- **Try it**:
The data must be transcribed exactly, with no line missing.

- **Data shown**:
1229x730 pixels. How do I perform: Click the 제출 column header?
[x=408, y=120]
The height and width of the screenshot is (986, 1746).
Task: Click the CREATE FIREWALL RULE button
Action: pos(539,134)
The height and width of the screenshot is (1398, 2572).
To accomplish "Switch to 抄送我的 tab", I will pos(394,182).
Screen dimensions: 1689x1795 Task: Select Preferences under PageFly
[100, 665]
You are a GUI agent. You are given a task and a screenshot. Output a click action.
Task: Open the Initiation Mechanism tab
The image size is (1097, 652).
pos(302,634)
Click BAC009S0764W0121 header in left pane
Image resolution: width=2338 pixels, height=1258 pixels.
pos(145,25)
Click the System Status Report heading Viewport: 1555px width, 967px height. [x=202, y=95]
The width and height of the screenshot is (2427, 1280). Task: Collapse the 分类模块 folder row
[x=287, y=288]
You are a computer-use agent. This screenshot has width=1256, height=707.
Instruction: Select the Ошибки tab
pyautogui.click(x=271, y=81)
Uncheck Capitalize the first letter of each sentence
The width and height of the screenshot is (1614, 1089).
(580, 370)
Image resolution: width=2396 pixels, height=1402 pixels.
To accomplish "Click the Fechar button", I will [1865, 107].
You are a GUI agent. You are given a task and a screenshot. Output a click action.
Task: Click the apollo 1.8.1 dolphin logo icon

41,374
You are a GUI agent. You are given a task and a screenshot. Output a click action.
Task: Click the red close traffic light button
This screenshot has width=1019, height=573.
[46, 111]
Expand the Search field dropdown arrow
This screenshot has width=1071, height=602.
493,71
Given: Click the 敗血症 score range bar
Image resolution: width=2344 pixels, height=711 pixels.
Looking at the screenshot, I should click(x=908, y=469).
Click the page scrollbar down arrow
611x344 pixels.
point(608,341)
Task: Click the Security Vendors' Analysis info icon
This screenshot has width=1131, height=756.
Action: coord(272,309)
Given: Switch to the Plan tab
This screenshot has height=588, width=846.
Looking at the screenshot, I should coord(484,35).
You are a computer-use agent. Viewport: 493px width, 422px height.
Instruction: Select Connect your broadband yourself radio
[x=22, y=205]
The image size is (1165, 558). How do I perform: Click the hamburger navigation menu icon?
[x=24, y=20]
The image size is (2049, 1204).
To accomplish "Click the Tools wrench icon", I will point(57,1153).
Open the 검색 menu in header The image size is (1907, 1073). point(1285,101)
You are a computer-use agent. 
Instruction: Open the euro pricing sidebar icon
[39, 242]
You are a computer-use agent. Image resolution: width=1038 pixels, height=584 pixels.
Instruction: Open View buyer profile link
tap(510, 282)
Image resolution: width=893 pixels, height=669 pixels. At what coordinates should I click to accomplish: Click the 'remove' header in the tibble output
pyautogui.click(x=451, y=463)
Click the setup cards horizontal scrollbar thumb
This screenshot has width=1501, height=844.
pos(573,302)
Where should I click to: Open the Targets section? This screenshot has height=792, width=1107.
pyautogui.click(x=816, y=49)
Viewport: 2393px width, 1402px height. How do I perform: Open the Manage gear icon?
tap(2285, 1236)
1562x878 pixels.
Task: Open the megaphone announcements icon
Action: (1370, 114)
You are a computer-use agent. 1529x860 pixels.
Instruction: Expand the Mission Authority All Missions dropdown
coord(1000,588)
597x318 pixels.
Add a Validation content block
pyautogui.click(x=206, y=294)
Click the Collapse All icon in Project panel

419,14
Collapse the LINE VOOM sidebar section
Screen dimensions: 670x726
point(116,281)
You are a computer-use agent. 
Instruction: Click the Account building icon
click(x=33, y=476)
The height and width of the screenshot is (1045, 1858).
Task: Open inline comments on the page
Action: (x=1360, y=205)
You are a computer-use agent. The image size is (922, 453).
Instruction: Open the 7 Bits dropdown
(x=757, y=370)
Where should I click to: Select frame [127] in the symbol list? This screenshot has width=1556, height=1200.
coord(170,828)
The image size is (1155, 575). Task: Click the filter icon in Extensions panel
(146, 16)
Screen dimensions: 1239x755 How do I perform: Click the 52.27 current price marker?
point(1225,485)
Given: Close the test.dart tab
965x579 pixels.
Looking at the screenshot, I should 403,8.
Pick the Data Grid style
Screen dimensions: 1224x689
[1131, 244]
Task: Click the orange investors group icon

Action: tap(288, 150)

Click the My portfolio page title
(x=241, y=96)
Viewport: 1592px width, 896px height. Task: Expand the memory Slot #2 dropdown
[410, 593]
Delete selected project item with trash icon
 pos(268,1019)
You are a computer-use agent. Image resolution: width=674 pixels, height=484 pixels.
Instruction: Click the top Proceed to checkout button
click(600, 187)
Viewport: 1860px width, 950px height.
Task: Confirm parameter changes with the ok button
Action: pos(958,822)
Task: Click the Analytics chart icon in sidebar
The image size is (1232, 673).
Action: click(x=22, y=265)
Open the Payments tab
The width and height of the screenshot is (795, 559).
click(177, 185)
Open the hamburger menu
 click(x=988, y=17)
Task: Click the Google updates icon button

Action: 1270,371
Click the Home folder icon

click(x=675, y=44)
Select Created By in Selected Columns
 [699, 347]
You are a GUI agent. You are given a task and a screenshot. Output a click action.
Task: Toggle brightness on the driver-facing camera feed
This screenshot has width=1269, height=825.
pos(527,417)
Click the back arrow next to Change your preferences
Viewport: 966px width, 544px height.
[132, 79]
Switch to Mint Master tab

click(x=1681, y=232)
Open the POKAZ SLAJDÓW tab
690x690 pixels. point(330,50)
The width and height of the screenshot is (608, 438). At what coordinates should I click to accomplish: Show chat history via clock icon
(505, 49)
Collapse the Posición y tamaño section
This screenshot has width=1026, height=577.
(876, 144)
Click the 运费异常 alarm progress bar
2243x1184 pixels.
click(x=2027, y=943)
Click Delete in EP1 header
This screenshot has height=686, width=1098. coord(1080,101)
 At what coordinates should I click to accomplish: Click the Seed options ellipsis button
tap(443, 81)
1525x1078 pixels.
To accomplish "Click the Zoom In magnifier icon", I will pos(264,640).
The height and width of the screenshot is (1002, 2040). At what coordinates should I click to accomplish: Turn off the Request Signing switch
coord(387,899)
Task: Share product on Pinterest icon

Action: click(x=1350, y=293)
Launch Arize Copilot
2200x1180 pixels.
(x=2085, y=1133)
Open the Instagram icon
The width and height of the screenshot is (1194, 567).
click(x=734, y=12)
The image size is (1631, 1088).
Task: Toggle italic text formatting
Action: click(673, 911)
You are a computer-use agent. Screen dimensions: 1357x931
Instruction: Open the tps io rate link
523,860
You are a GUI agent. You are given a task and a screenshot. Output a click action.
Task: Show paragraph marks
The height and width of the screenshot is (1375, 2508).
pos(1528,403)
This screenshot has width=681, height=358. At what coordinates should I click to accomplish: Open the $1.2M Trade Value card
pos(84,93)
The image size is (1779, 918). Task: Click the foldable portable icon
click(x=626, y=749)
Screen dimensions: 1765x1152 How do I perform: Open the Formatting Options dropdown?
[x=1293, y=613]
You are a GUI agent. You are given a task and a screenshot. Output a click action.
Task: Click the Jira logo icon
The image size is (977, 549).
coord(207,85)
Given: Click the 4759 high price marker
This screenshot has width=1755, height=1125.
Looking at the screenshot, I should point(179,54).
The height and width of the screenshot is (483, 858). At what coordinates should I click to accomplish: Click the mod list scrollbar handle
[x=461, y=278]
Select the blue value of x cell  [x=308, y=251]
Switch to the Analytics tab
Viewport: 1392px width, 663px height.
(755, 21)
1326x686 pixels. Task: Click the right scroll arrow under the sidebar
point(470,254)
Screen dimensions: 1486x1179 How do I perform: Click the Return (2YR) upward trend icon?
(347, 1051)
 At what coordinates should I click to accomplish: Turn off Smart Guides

- **Problem solution**:
1229x730 pixels. How do I perform: Click the 제출 column header?
[x=408, y=120]
The height and width of the screenshot is (986, 1746).
Task: Click the CREATE FIREWALL RULE button
Action: pos(539,134)
The height and width of the screenshot is (1398, 2572).
To accomplish "Switch to 抄送我的 tab", I will pos(394,182).
Screen dimensions: 1689x1795 Task: Select Preferences under PageFly
[100, 665]
You are a GUI agent. You are given a task and a screenshot. Output a click action.
Task: Open the Initiation Mechanism tab
The image size is (1097, 652).
pos(302,634)
Click BAC009S0764W0121 header in left pane
Image resolution: width=2338 pixels, height=1258 pixels.
pos(145,25)
Click the System Status Report heading Viewport: 1555px width, 967px height. [x=202, y=95]
The width and height of the screenshot is (2427, 1280). Task: Collapse the 分类模块 folder row
[x=287, y=288]
You are a computer-use agent. This screenshot has width=1256, height=707.
Instruction: Select the Ошибки tab
pyautogui.click(x=271, y=81)
Uncheck Capitalize the first letter of each sentence
The width and height of the screenshot is (1614, 1089).
(580, 370)
Image resolution: width=2396 pixels, height=1402 pixels.
To accomplish "Click the Fechar button", I will [1865, 107].
You are a GUI agent. You are given a task and a screenshot. Output a click action.
Task: Click the apollo 1.8.1 dolphin logo icon

41,374
You are a GUI agent. You are given a task and a screenshot. Output a click action.
Task: Click the red close traffic light button
This screenshot has width=1019, height=573.
[46, 111]
Expand the Search field dropdown arrow
This screenshot has width=1071, height=602.
493,71
Given: Click the 敗血症 score range bar
Image resolution: width=2344 pixels, height=711 pixels.
Looking at the screenshot, I should click(x=908, y=469).
Click the page scrollbar down arrow
611x344 pixels.
point(608,341)
Task: Click the Security Vendors' Analysis info icon
This screenshot has width=1131, height=756.
Action: coord(272,309)
Given: Switch to the Plan tab
This screenshot has height=588, width=846.
Looking at the screenshot, I should coord(484,35).
You are a computer-use agent. Viewport: 493px width, 422px height.
Instruction: Select Connect your broadband yourself radio
[x=22, y=205]
The image size is (1165, 558). How do I perform: Click the hamburger navigation menu icon?
[x=24, y=20]
The image size is (2049, 1204).
To accomplish "Click the Tools wrench icon", I will point(57,1153).
Open the 검색 menu in header The image size is (1907, 1073). point(1285,101)
You are a computer-use agent. 
Instruction: Open the euro pricing sidebar icon
[39, 242]
You are a computer-use agent. Image resolution: width=1038 pixels, height=584 pixels.
Instruction: Open View buyer profile link
tap(510, 282)
Image resolution: width=893 pixels, height=669 pixels. At what coordinates should I click to accomplish: Click the 'remove' header in the tibble output
pyautogui.click(x=451, y=463)
Click the setup cards horizontal scrollbar thumb
This screenshot has width=1501, height=844.
pos(573,302)
Where should I click to: Open the Targets section? This screenshot has height=792, width=1107.
pyautogui.click(x=816, y=49)
Viewport: 2393px width, 1402px height. How do I perform: Open the Manage gear icon?
tap(2285, 1236)
1562x878 pixels.
Task: Open the megaphone announcements icon
Action: (1370, 114)
You are a computer-use agent. 1529x860 pixels.
Instruction: Expand the Mission Authority All Missions dropdown
coord(1000,588)
597x318 pixels.
Add a Validation content block
pyautogui.click(x=206, y=294)
Click the Collapse All icon in Project panel

419,14
Collapse the LINE VOOM sidebar section
Screen dimensions: 670x726
point(116,281)
You are a computer-use agent. 
Instruction: Click the Account building icon
click(x=33, y=476)
The height and width of the screenshot is (1045, 1858).
Task: Open inline comments on the page
Action: (x=1360, y=205)
You are a computer-use agent. The image size is (922, 453).
Instruction: Open the 7 Bits dropdown
(x=757, y=370)
Where should I click to: Select frame [127] in the symbol list? This screenshot has width=1556, height=1200.
coord(170,828)
The image size is (1155, 575). Task: Click the filter icon in Extensions panel
(146, 16)
Screen dimensions: 1239x755 How do I perform: Click the 52.27 current price marker?
point(1225,485)
Given: Close the test.dart tab
965x579 pixels.
Looking at the screenshot, I should 403,8.
Pick the Data Grid style
Screen dimensions: 1224x689
[1131, 244]
Task: Click the orange investors group icon

Action: tap(288, 150)

Click the My portfolio page title
(x=241, y=96)
Viewport: 1592px width, 896px height. Task: Expand the memory Slot #2 dropdown
[410, 593]
Delete selected project item with trash icon
 pos(268,1019)
You are a computer-use agent. Image resolution: width=674 pixels, height=484 pixels.
Instruction: Click the top Proceed to checkout button
click(600, 187)
Viewport: 1860px width, 950px height.
Task: Confirm parameter changes with the ok button
Action: pos(958,822)
Task: Click the Analytics chart icon in sidebar
The image size is (1232, 673).
Action: click(x=22, y=265)
Open the Payments tab
The width and height of the screenshot is (795, 559).
click(177, 185)
Open the hamburger menu
 click(x=988, y=17)
Task: Click the Google updates icon button

Action: 1270,371
Click the Home folder icon

click(x=675, y=44)
Select Created By in Selected Columns
 [699, 347]
You are a GUI agent. You are given a task and a screenshot. Output a click action.
Task: Toggle brightness on the driver-facing camera feed
This screenshot has width=1269, height=825.
pos(527,417)
Click the back arrow next to Change your preferences
Viewport: 966px width, 544px height.
[132, 79]
Switch to Mint Master tab

click(x=1681, y=232)
Open the POKAZ SLAJDÓW tab
690x690 pixels. point(330,50)
The width and height of the screenshot is (608, 438). At what coordinates should I click to accomplish: Show chat history via clock icon
(505, 49)
Collapse the Posición y tamaño section
This screenshot has width=1026, height=577.
(876, 144)
Click the 运费异常 alarm progress bar
2243x1184 pixels.
click(x=2027, y=943)
Click Delete in EP1 header
This screenshot has height=686, width=1098. coord(1080,101)
 At what coordinates should I click to accomplish: Click the Seed options ellipsis button
tap(443, 81)
1525x1078 pixels.
To accomplish "Click the Zoom In magnifier icon", I will pos(264,640).
The height and width of the screenshot is (1002, 2040). At what coordinates should I click to accomplish: Turn off the Request Signing switch
coord(387,899)
Task: Share product on Pinterest icon

Action: click(x=1350, y=293)
Launch Arize Copilot
2200x1180 pixels.
(x=2085, y=1133)
Open the Instagram icon
The width and height of the screenshot is (1194, 567).
click(x=734, y=12)
The image size is (1631, 1088).
Task: Toggle italic text formatting
Action: click(673, 911)
You are a computer-use agent. Screen dimensions: 1357x931
Instruction: Open the tps io rate link
523,860
You are a GUI agent. You are given a task and a screenshot. Output a click action.
Task: Show paragraph marks
The height and width of the screenshot is (1375, 2508).
pos(1528,403)
This screenshot has width=681, height=358. At what coordinates should I click to accomplish: Open the $1.2M Trade Value card
pos(84,93)
The image size is (1779, 918). Task: Click the foldable portable icon
click(x=626, y=749)
Screen dimensions: 1765x1152 How do I perform: Open the Formatting Options dropdown?
[x=1293, y=613]
You are a GUI agent. You are given a task and a screenshot. Output a click action.
Task: Click the Jira logo icon
The image size is (977, 549).
coord(207,85)
Given: Click the 4759 high price marker
This screenshot has width=1755, height=1125.
Looking at the screenshot, I should point(179,54).
The height and width of the screenshot is (483, 858). At what coordinates should I click to accomplish: Click the mod list scrollbar handle
[x=461, y=278]
Select the blue value of x cell  [x=308, y=251]
Switch to the Analytics tab
Viewport: 1392px width, 663px height.
(755, 21)
1326x686 pixels. Task: Click the right scroll arrow under the sidebar
point(470,254)
Screen dimensions: 1486x1179 How do I perform: Click the Return (2YR) upward trend icon?
(347, 1051)
 At what coordinates should I click to accomplish: Turn off Smart Guides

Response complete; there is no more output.